Assignment :: Using the records below, reproduce exactly the lines from the one containing "Map & Directions (384, 1629)" through the end, and nothing more; skip the images.

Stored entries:
• • • • •

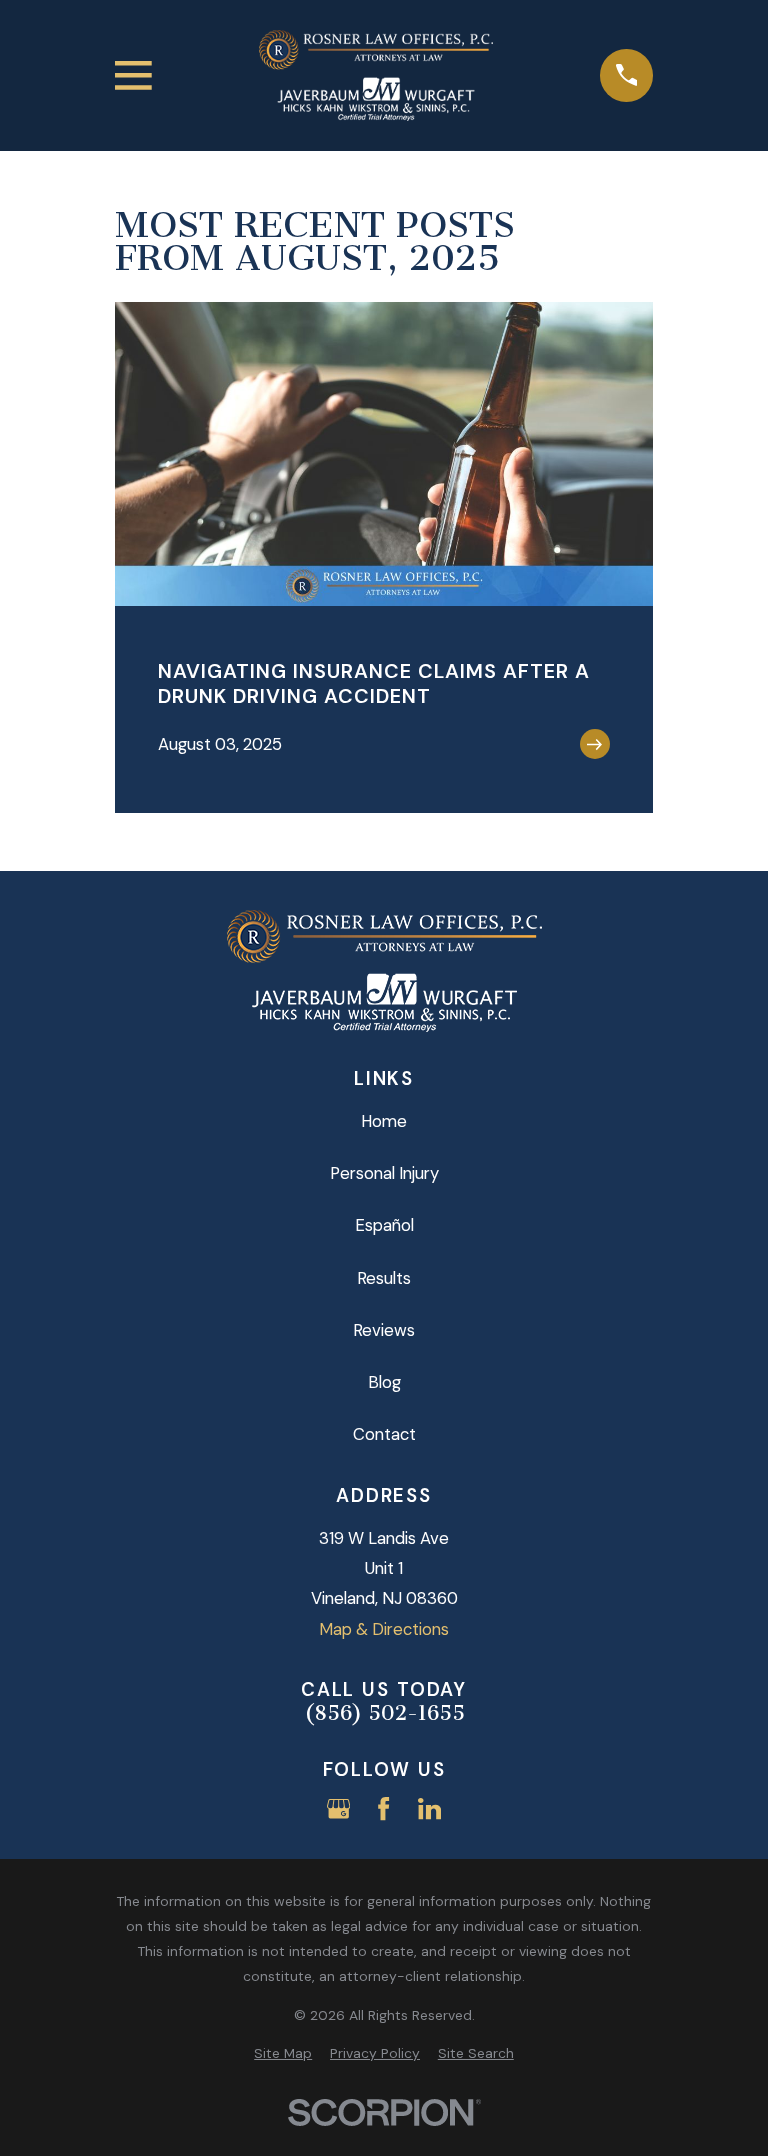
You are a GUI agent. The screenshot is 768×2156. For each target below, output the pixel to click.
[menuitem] (283, 2053)
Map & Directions (384, 1629)
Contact (384, 1434)
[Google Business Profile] (338, 1808)
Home (384, 1121)
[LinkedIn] (429, 1808)
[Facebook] (383, 1808)
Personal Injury (384, 1173)
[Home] (376, 75)
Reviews (384, 1330)
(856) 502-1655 (384, 1713)
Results (384, 1278)
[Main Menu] (133, 75)
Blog (384, 1382)
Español (384, 1225)
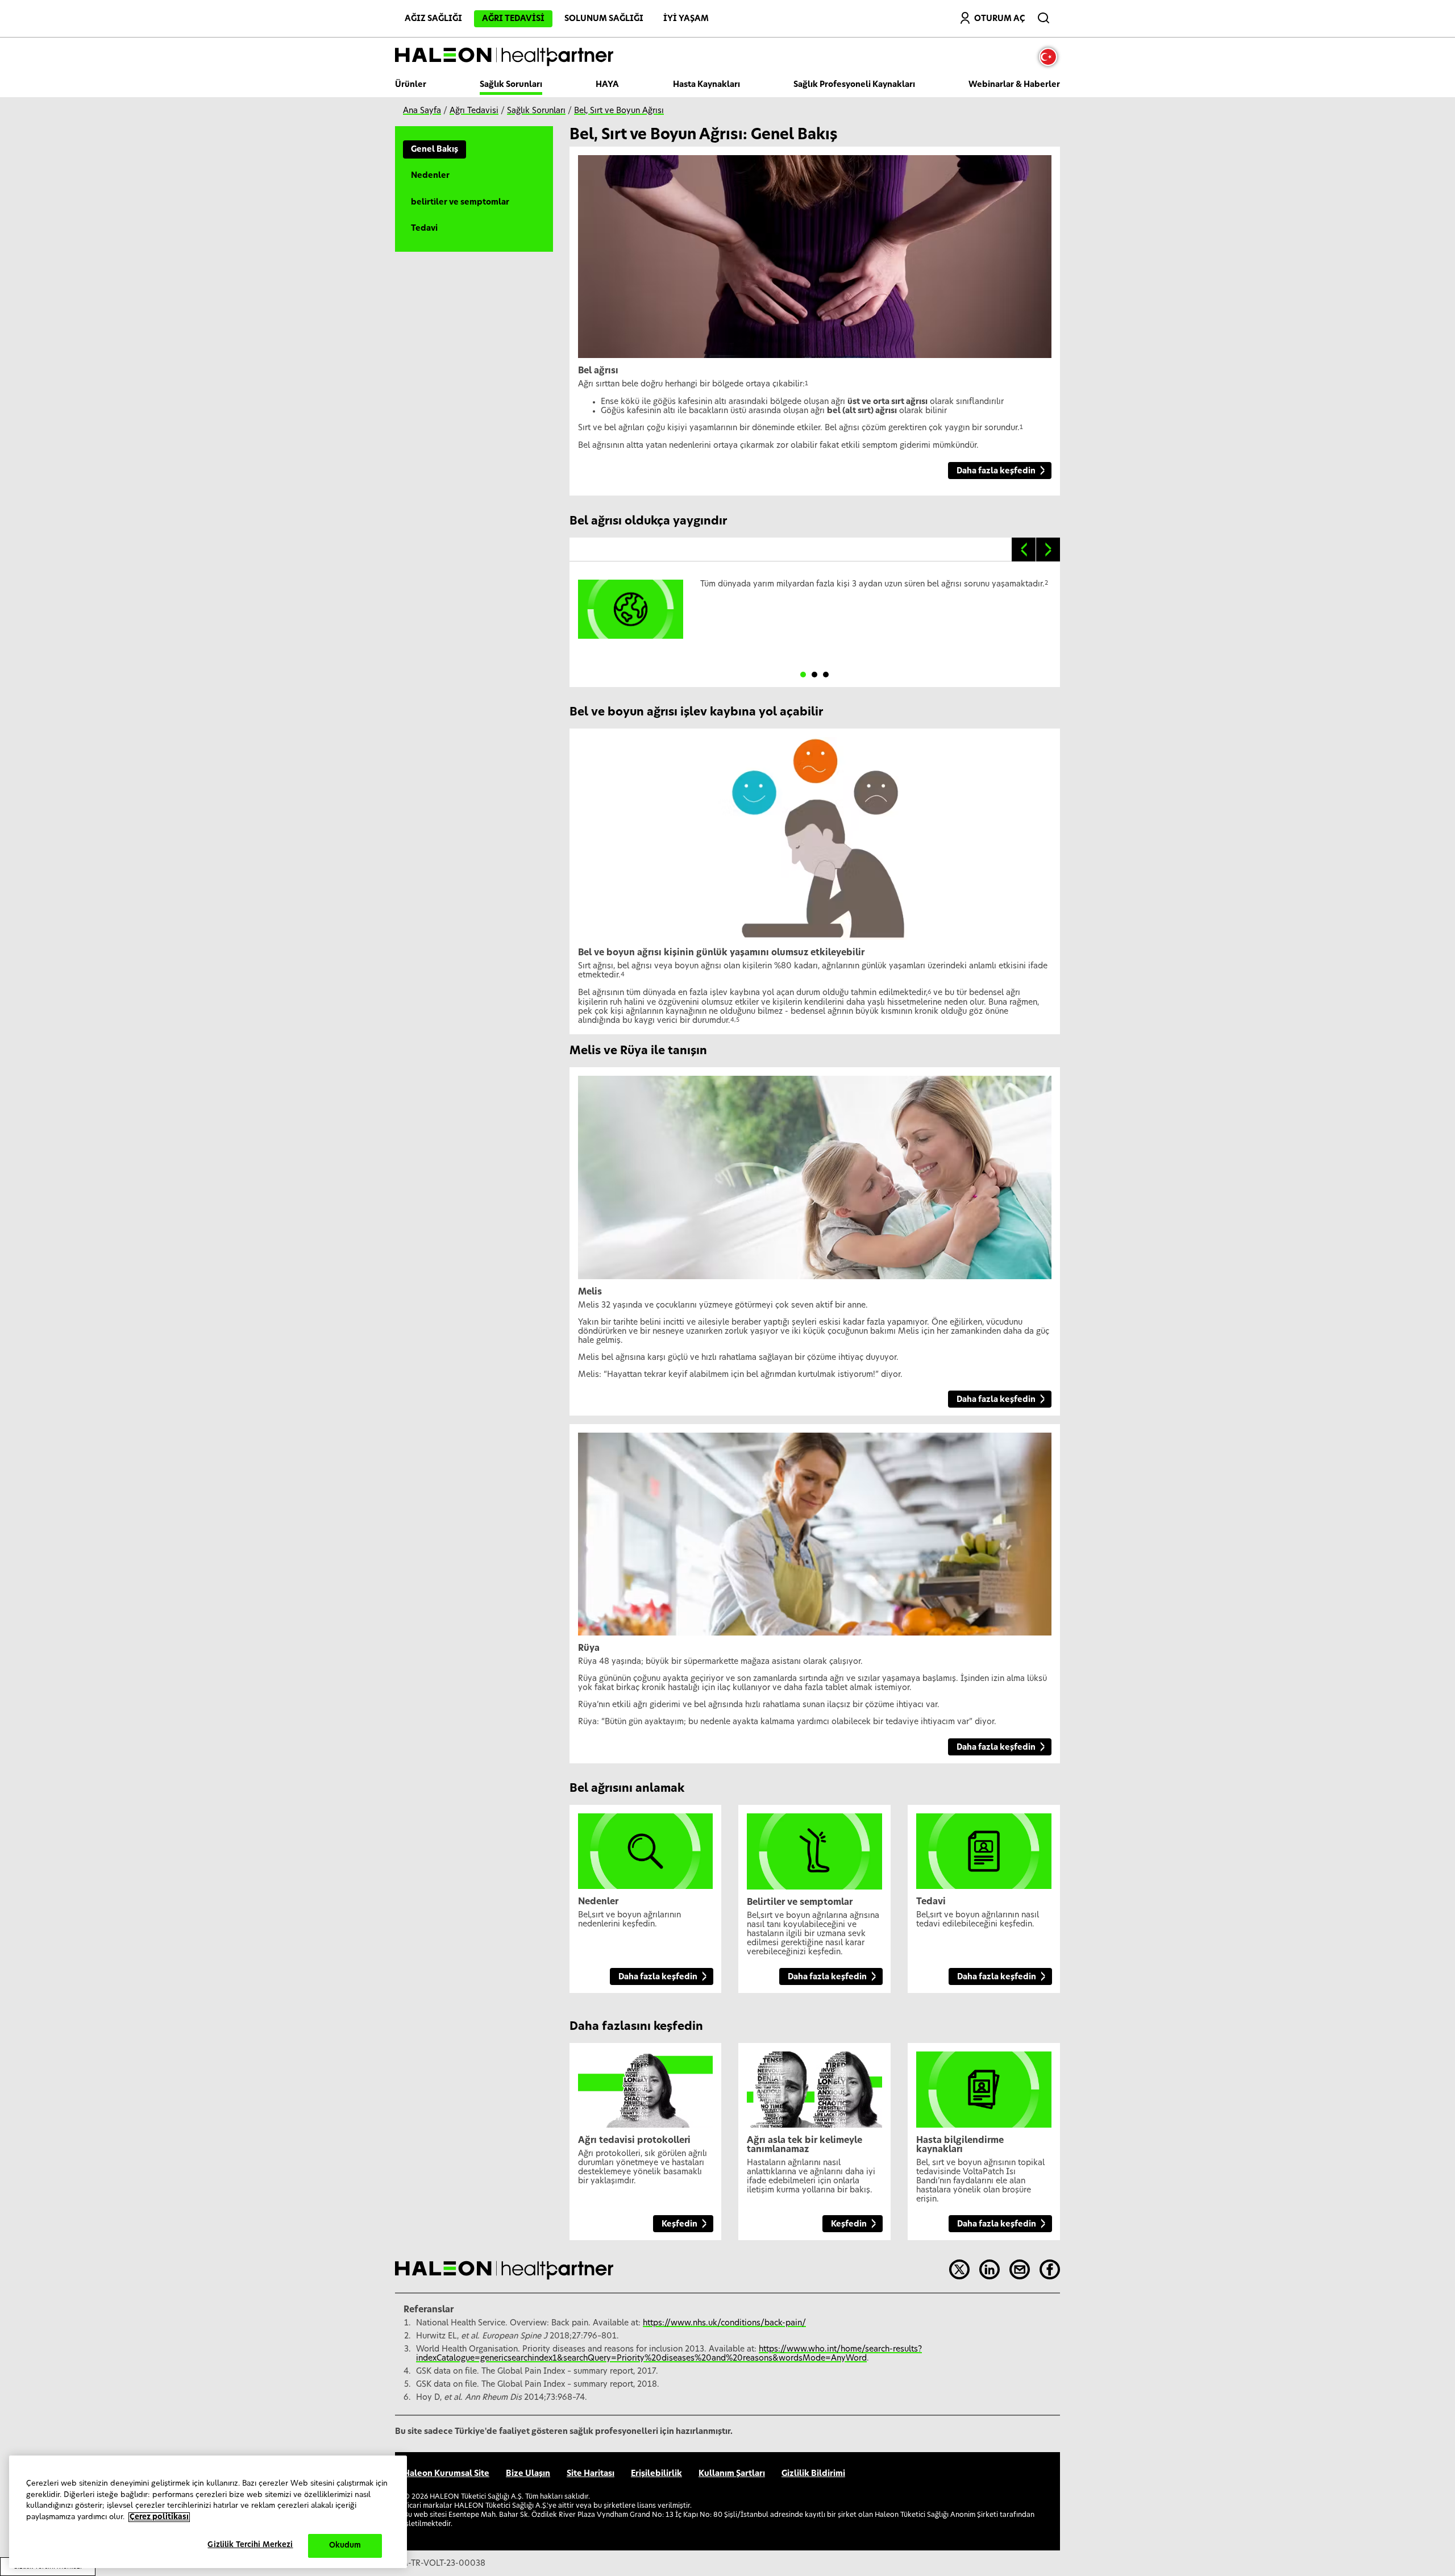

• • • • •

Exercise solution ::
Map & Directions (384, 1629)
Contact (384, 1434)
[Google Business Profile] (338, 1808)
Home (384, 1121)
[LinkedIn] (429, 1808)
[Facebook] (383, 1808)
Personal Injury (384, 1173)
[Home] (376, 75)
Reviews (384, 1330)
(856) 502-1655 (384, 1713)
Results (384, 1278)
[Main Menu] (133, 75)
Blog (384, 1382)
Español (384, 1225)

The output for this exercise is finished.